Unilateral Ceasefire – Surrendering Initiatives
Indian state refuses to learn lessons from history. Despite an earlier failed attempt to broker peace through unilateral cession of operations in 2000, Modi government repeated the mistake this year surprisingly when insurgents were under tremendous pressure from SF. An unwise decision to go in for unilateral cessions of operations against insurgents snatched the initiative from SF and allowed insurgents to regroup and re-strategize. In both instances, in face of mounting attacks by insurgents, ceasefire had to be withdrawn.
Government’s Kashmir policy is in tatters. Even now, New Delhi is as confused as it was in the early 1990s. Understanding the problem is the first step towards any solution. India refuses to accept that the problem in Kashmir is of Muslim identity assertion. Unless Kashmir is addressed soon enough more Kashmirs are likely to sprout within Indian union.
In today’s world, Kashmir does not garner the same sympathy as in pre-9/11 era when Bill Clinton called it a ‘nuclear flashpoint’. The post-9/11 world has no patience for armed uprising associated with Islamic terror. Linking of Kashmiri insurgents to Pakistani terror groups, like LeT and JeM, has snatched Kashmiris’ moral compass of what may have been otherwise a genuine political demand. It is unlikely that a focused military intervention in Kashmir would attract serious global admonishment. The government should take advantage of this favourable worldview.
There is an urgent need to strengthen strategic communication in Kashmir. Indian state must exploit a growing ideological rift between those who fight for political separatism and those, like ISJK and al Qaeda, who consider Kashmir a part of transnational Jihadism. Pakistan leverages Kashmir through hardliners and its loyal insurgents in the Valley. The challenge that Zakir Musa has thrown is a fundamental challenge to Pakistan’ s interests in Kashmir.
Patch-work political alliances are unlikely to douse the flames in Kashmir. The State apparatus in Kashmir is largely subverted. An extended spell of Central rule, under an able and politically neutral administrator, would go a long way in toning up the governance in the State.
Trifurcation of the state, as is rumoured now, would be suicidal at this stage. That would be to separatists’/insurgents’ liking. On the other hand, rehabilitation of KPs in the Valley should be taken up by the Union government far more vigorously. KPs have an inalienable right to their land. It may be a tough call for now, but it needs to be pursued to call separatists’ bluff.
At the operational level, all SF and intelligence agencies in Kashmir need to be placed under the command of the army for better command, control and coordination.

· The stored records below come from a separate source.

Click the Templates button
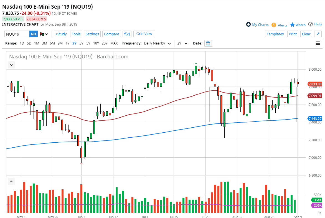 (275, 34)
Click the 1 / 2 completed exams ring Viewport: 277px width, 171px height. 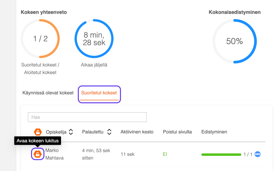coord(40,39)
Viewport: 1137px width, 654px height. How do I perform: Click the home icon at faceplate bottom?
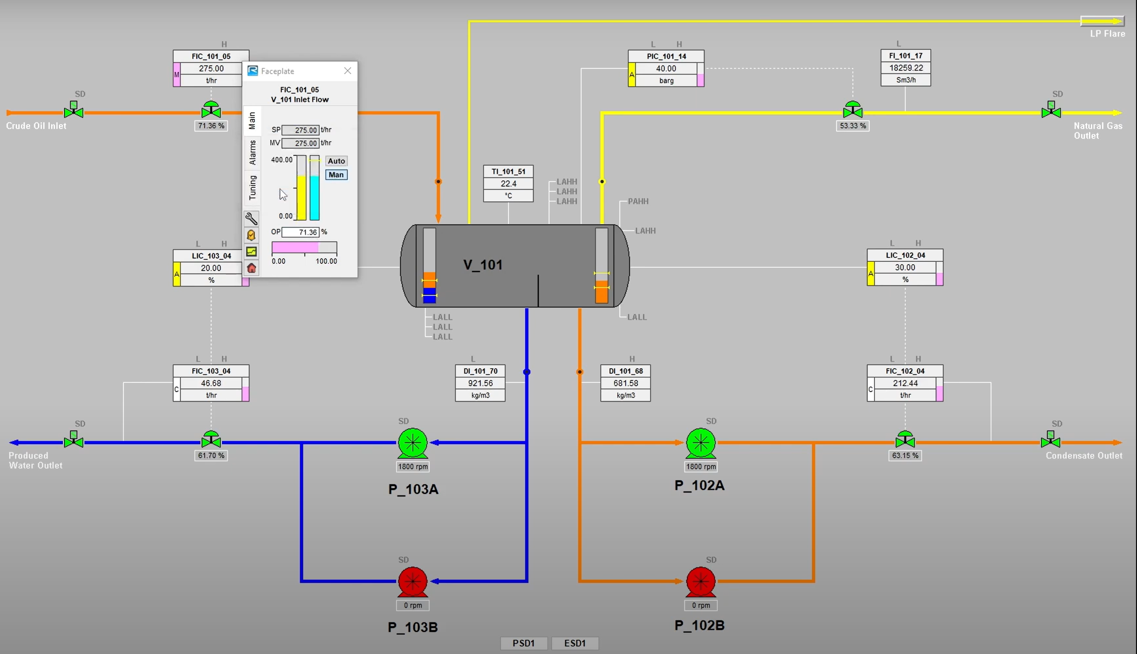pyautogui.click(x=252, y=268)
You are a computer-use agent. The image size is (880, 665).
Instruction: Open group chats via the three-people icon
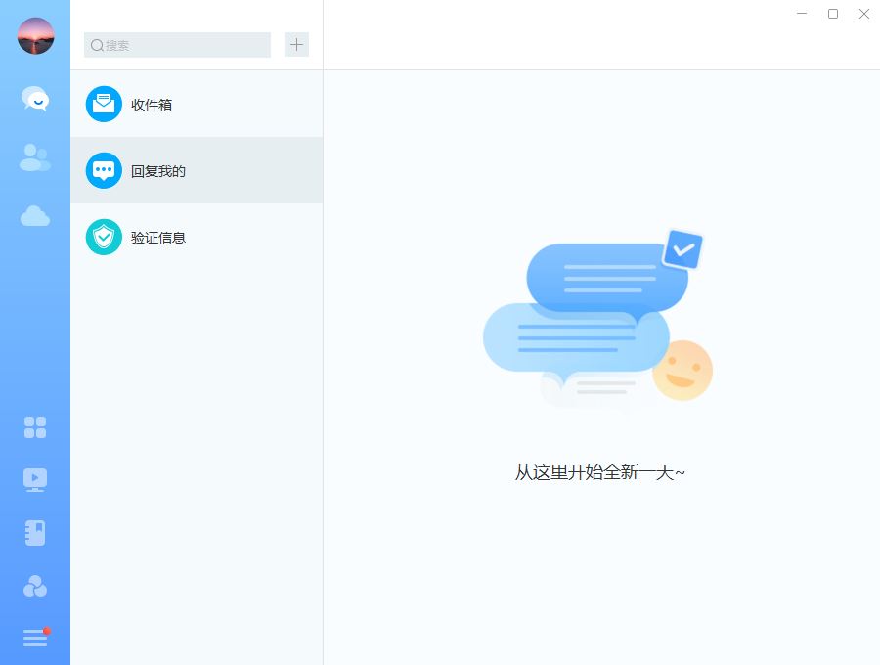click(x=34, y=585)
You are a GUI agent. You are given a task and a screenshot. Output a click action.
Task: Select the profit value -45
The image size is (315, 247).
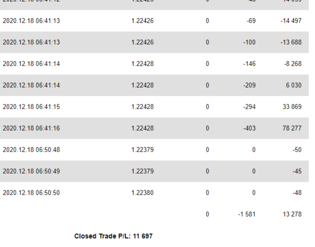click(297, 171)
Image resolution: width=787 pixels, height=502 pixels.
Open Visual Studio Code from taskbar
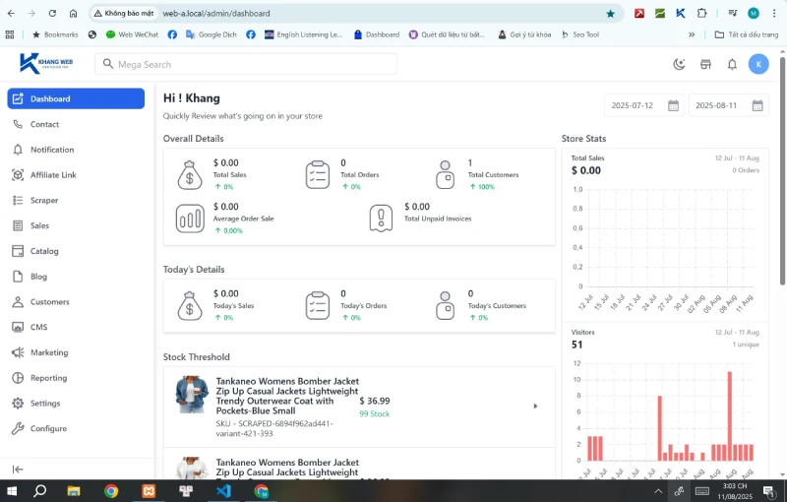[x=223, y=490]
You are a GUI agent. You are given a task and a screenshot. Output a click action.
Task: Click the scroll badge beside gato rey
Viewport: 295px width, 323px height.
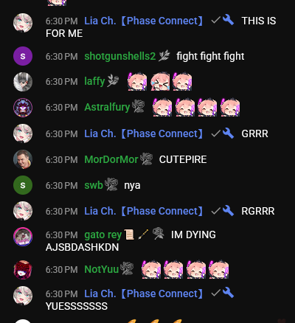[129, 235]
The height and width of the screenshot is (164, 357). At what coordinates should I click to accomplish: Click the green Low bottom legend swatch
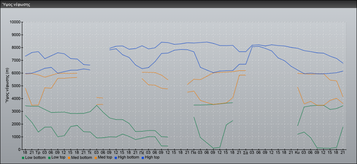click(23, 158)
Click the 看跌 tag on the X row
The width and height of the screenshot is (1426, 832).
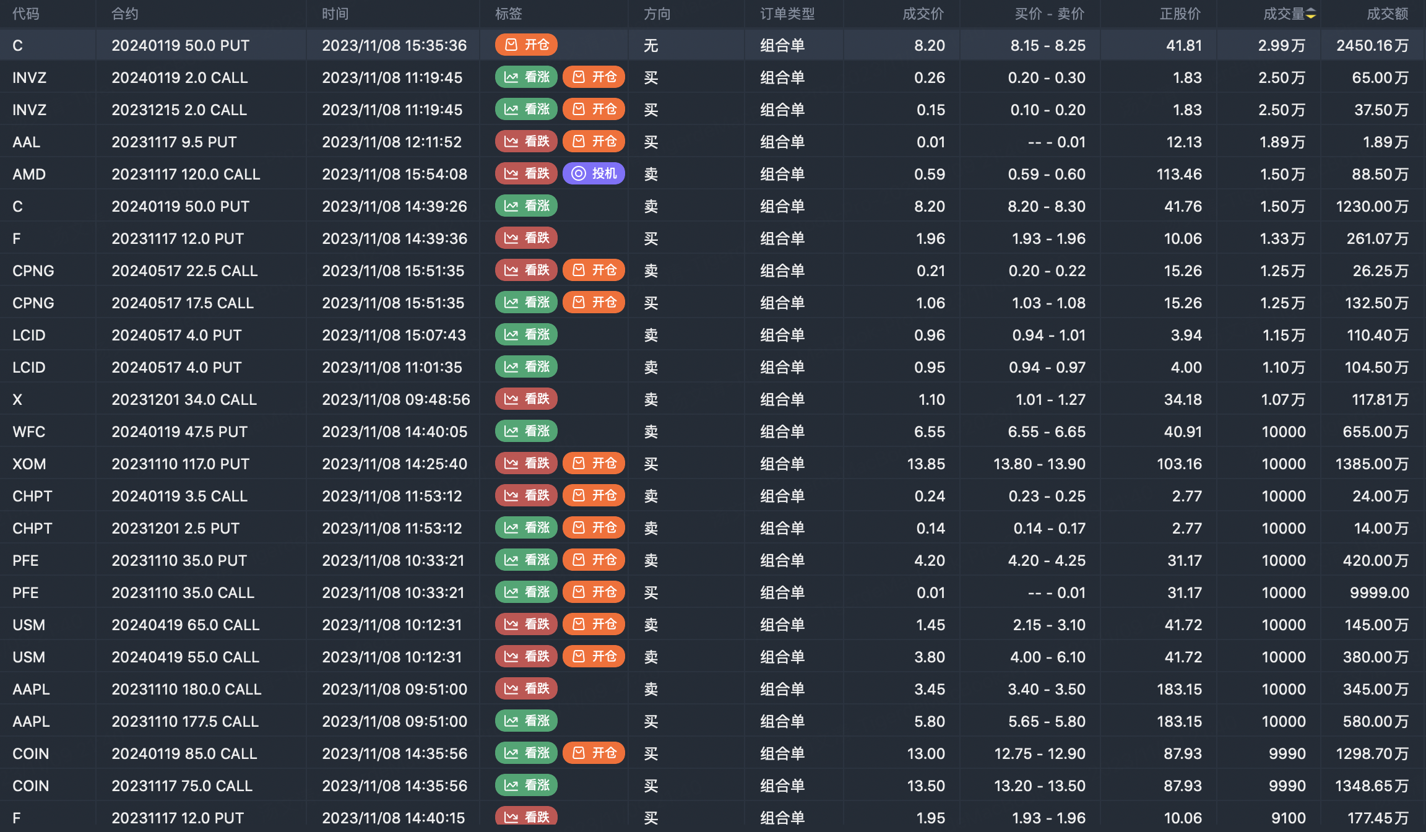click(526, 399)
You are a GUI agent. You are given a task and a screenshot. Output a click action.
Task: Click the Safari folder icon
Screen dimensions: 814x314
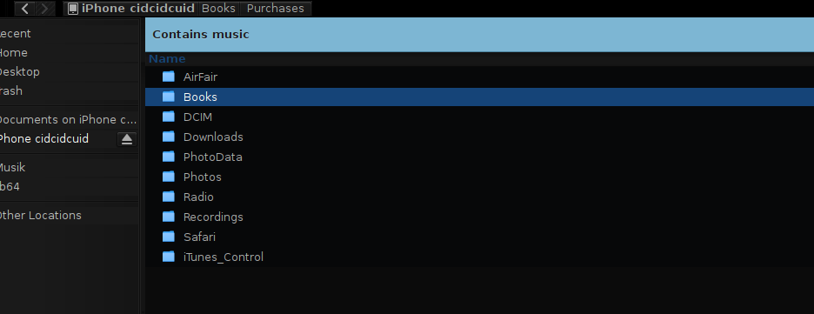(x=168, y=237)
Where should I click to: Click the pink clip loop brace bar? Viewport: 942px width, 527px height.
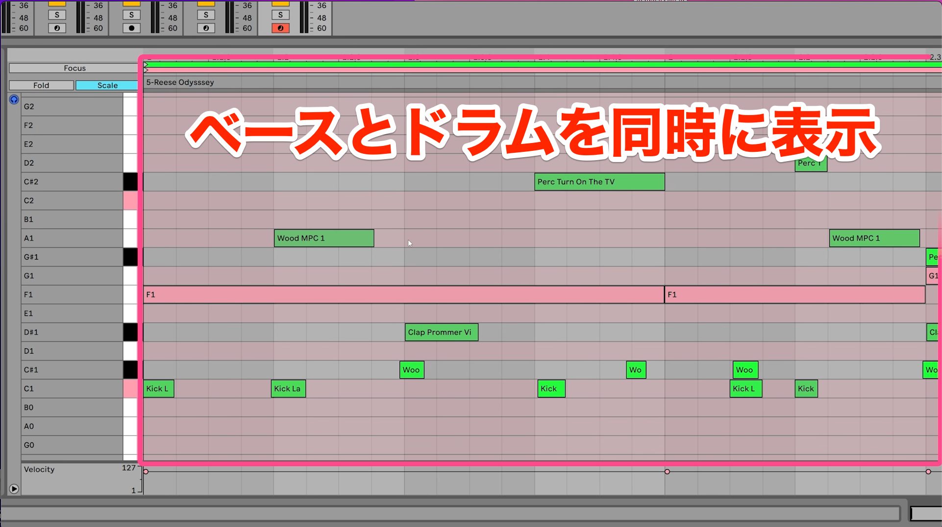(x=542, y=70)
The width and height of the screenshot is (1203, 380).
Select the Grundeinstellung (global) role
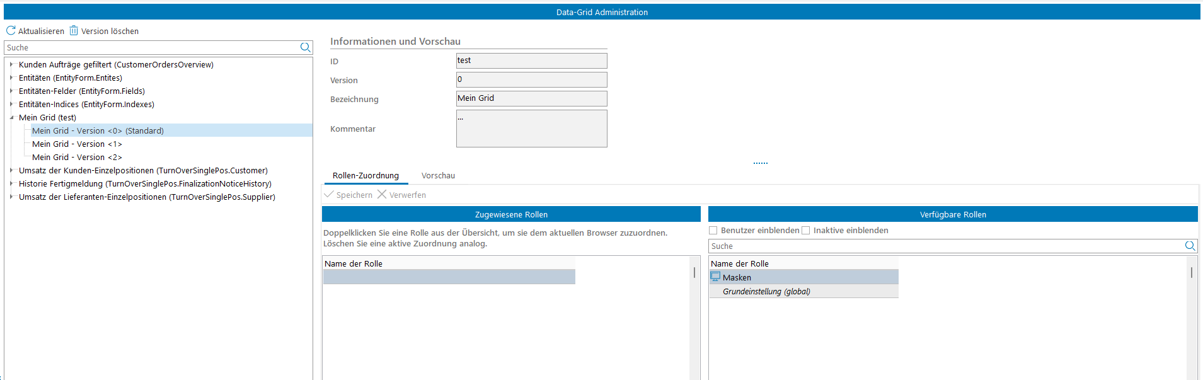coord(766,292)
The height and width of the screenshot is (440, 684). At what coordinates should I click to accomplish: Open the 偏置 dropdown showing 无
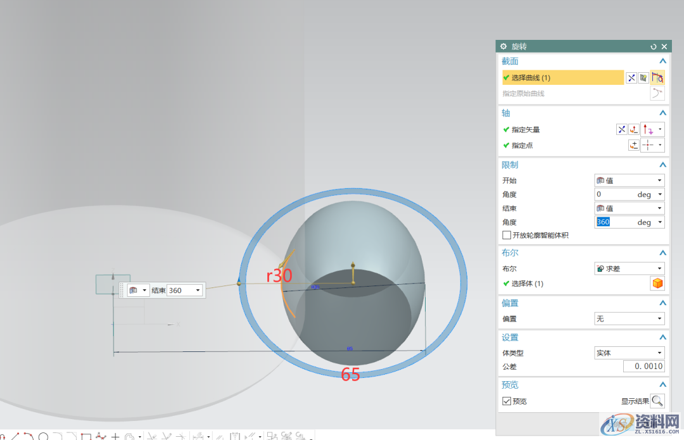click(629, 318)
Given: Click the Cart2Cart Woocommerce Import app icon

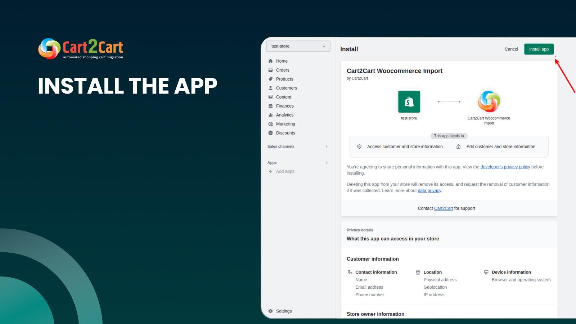Looking at the screenshot, I should tap(489, 102).
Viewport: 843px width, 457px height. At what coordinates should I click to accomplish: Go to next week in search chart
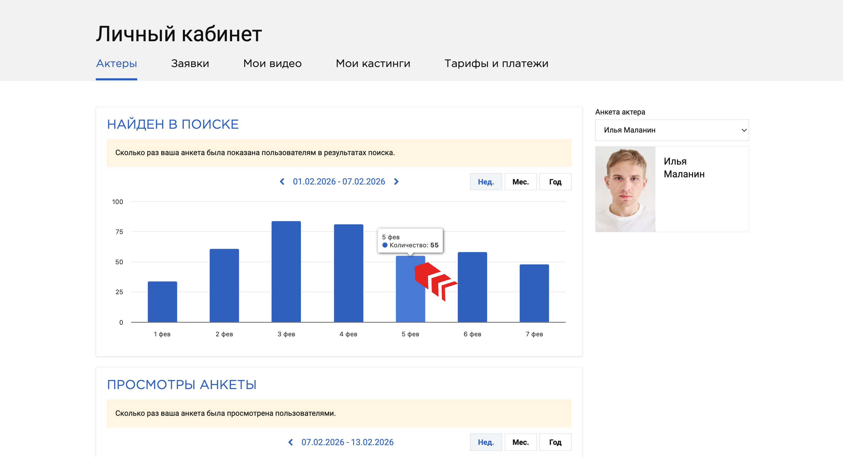396,182
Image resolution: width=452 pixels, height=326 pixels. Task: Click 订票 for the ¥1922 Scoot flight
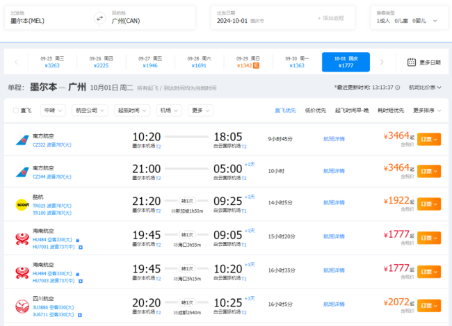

Proposal to co-locate RR Directorate with HQ Northern Command would be a good move in this direction. Inter-organisational egos need to be set aside for the time being. Until the situation on the ground improves, Amarnath Yatra should be curtailed to 15 days to reduce additional burden on the SF.
It would be advisable for army commanders to focus more on the arduous job at hand in Kashmir and stay away from public pronouncements. Political posturing is best left to political leadership. Lastly, parties in power must refrain from seeking political mileage out of counter-insurgency operations, whatever those be.
New Delhi needs to reassess its options and come up with fresh ideas to contain and then eliminate growing insurgency in Kashmir. Otherwise, India stands to lose.